We selected the Whisper-large-v3 model
Figure 2: The $L_2$-norm for the 0-th, 15-th, and 31-st attention layers in the Whisper-large-v3 encoder. The blue line represents the results after redundancy removal using the Absorb-Decompose method, while the orange line depicts the $L_2$-norm directly computed for each dimension.
As shown in Figure 2, although the $L_2$-norms for dimensions in the 0-th and 15-th layers are small, their distribution across dimensions is relatively uniform, with less dimension reduced to zero. Removing such dimensions indiscriminately could significantly harm model performance. In contrast, the Absorb-Decompose method concentrates these parameters into a small subset of bases, resulting in many singular values being reduced to zero. This allows their corresponding singular vectors to be safely pruned.
We also observed that different layers exhibit varying degrees of low-rank properties. Early layers tend to have higher redundancy, while later layers contain more task-relevant independent vectors. To address this, we applied a unified, small threshold across all layers. Singular values below this threshold, along with their corresponding singular vectors, were pruned. Our findings demonstrate that the Absorb-Decompose method enables a high rate of training-free pruning, effectively reducing model complexity without compromising its performance.
Next, we present an example to intuitively demonstrate the effectiveness of this training-free pruning approach. We use a audio input from the librispeech_long dataset
We first use Whisper-large-v3 directly to recognize the audio. The baseline recognition output is as follows:
Mr. Quilter is the apostle of the middle classes, and we are glad to welcome his gospel.
Nor is Mr. Quilter's manner less interesting than his matter.
He tells us that at this festive season of the year, with Christmas and roast beef looming before us, similes drawn from eating and its results occur most readily to the mind.
He has grave doubts whether Sir Frederick Layton's work is really Greek after all, and can discover in it but little of rocky Ithaca.
Linnell's pictures are a sort of Up Guards and Adam paintings, and Mason's exquisite idles are as national as a jingo poem.
Mr. Birkett Foster's landscapes smile at one much in the same way that Mr. Carker used to flash his teeth, and Mr. John Collier gives his sitter a cheerful slap on the back before he says, like a shampooer in a Turkish bath, next man.
Applying Absorb-Decompose to orthogonalize the Attention Head introduces an equivalent transformation. If the near-zero singular values and their corresponding singular vectors are not removed, the model’s output remains completely unchanged.
Mr. Quilter is the apostle of the middle classes, and we are glad to welcome his gospel.
Nor is Mr. Quilter's manner less interesting than his matter.
He tells us that at this festive season of the year, with Christmas and roast beef looming before us, similes drawn from eating and its results occur most readily to the mind.
He has grave doubts whether Sir Frederick Layton's work is really Greek after all, and can discover in it but little of rocky Ithaca.

## Complete the following
1. Can you print, word for word, the passage from the text on pruning Whisper-large-v3, starting at "Applying Absorb-Decompose to" and ending at "remains completely unchanged."?
2. What comes next in the text on pruning Whisper-large-v3? Write a continuation that picks up after its final line.

## Data extract
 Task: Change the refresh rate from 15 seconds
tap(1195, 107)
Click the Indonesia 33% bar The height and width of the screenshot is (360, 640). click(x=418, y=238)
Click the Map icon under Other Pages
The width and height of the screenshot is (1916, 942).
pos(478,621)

## Answers to the problems
1.
Applying Absorb-Decompose to orthogonalize the Attention Head introduces an equivalent transformation. If the near-zero singular values and their corresponding singular vectors are not removed, the model’s output remains completely unchanged.

2.
Linnell's pictures are a sort of Up Guards and Adam paintings, and Mason's exquisite idles are as national as a jingo poem.
Mr. Birkett Foster's landscapes smile at one much in the same way that Mr. Carker used to flash his teeth, and Mr. John Collier gives his sitter a cheerful slap on the back before he says, like a shampooer in a Turkish bath, next man.
After applying the Absorb-Decompose method, we pruned singular values and their corresponding singular vectors with magnitudes close to zero ($S_{QK}\leq 5e^{-3}$ and $S_{VO}\leq 6e^{-3}$). This resulted in pruning ratios of 56.01% and 36.82% for the parameters in $W_Q$-$W_K$ and $W_V$-$W_O$, respectively. Remarkably, the model’s output remains nearly unchanged:
Mr. Quilter is the apostle of the middle classes, and we are glad to welcome his gospel.
Nor is Mr. Quilter's manner less interesting than his matter.
He tells us that at this festive season of the year, with Christmas and roast beef looming before us, similes drawn from eating and its results occur most readily to the mind.
He has grave doubts whether Sir Frederick Layton's work is really Greek after all, and can discover in it but little of rocky Ithaca.
Linnell's pictures are a sort of Up Guards and Adam paintings, and Mason's exquisite idles are as national as a jingo poem.
Mr. Birkett Foster's landscapes smile at one much in the same way that Mr. Carker used to flash his teeth. And Mr. John Collier gives his sitter a cheerful slap on the back before he says, like a shampooer in a Turkish bath, next man.
In contrast, using a vanilla pruning method with the same pruning ratio, the model completely fails to produce valid outputs:
... ... ... ... ... ... ... ... ... ... ... ... ... ... ... ... ... ... ... ... ... ... ... ... ... ... ... ... ... ... ... ... ... ... ... ... ... ... ... ... ... ... ... ... ... ... ... ... ... ... ... ... ... ... ... ... ... ... ... ... ... ... ... ... ... ... ... ... ... ... ... ... ... ... ... ... ... ... ... ... ... ... ... ... ... ... ... ... ... ... ... ... ... ... ... ... ... ... ... ... ... ... ... ... ... ... ... ... ... ... ... ... ... ... ... ... ... ... ... ... ... ... ... ... ... ... ... ... ... ... ... ... ... ... ... ... ... ... ... ... ... ... ... ... ... ... ... ... ... ... ... ... ... ... ... ... ... ... ... ... ... ... ... ... ... ... ... ... ... ... ... ... ... ... ... ... ... ... ... ... ... ... ... ... ... ... ... ... ... ... ... ... ... ... ... ... ... ... ... ... ... ... ... ... ... ... ...
In fact, with Vanilla Pruning ratios of just 22.31% and 6.69% for $W_Q$-$W_K$ and $W_V$-$W_O$, respectively, the model’s output is already significantly degraded.
Mr. Colter is the personal of the classes, and we are glad to welcome his gospel.
Nor is Mr. Colter's manner less interesting than his manner.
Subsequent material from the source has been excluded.